悩んでいる予兆はあったのに、それを見過ごしたが為にこんな事になってしまったのだ。
あたしはこんな風にこの先やりきれない思いを抱えて生きて行くんだ。
「…水瀬にとっては…俺たちの事は過去の事かもしれぬが、俺たちにとっては総長の事もまだ起きていない未来の出来事だった。だから"もしあの時"という概念は存在せぬのだ。お前の時代にどう伝わっているかは知らぬが、今己がここにいること、己が生き抜いて来たこと、それが全てなのだと思う。

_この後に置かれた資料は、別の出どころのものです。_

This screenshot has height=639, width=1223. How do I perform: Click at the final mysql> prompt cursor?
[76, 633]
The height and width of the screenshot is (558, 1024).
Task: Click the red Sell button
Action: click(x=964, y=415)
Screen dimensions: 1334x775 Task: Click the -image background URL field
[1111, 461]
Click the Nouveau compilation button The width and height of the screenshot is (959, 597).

だからその時の最善を尽くし、一瞬を精一杯に生きることしか出来ぬ。
その上で死が訪れるのならば、それもまた運命。
それに総長は幸せだったと思う。
己の誠を貫き、己の死に方を己で決めたのだ。
そして武士として見事に逝った 、これ以上の幸せはあるまい。」
「斎藤さん…そうですよね、あたし思い上がってました。」
人の生き死にを自分がどうにかできるなて、思い上がりもいいとこだ。
あたしはあたしの最善を尽くすしか無いんだもの。
ぱた、ぱた…
「水瀬、お前はそのままで良い。お前は泣きたい時に泣いて、あとは笑っていろ。
感情を殺さねばならぬ武士の代わりに、たくさん泣いてたくさん笑え。
ただそれだけで良い。もっともお前はそんなタマじゃないだろうがな。男に守らせない、武士の様に潔い。漢の中の漢。」
斎藤さんはそう言って呆れたように笑った。
「酷い!」
あたしは大げさに目を見開いてみたけど、斎藤さんがこんな風に茶化すなんて信じたれない気分だった。
気遣ってもらってるんだな。
そう思ったら、元気が出て来た。
「もう暗い。送ろう。」
「はい」
あたしたちは薄墨色の氷雨の中を歩き出した。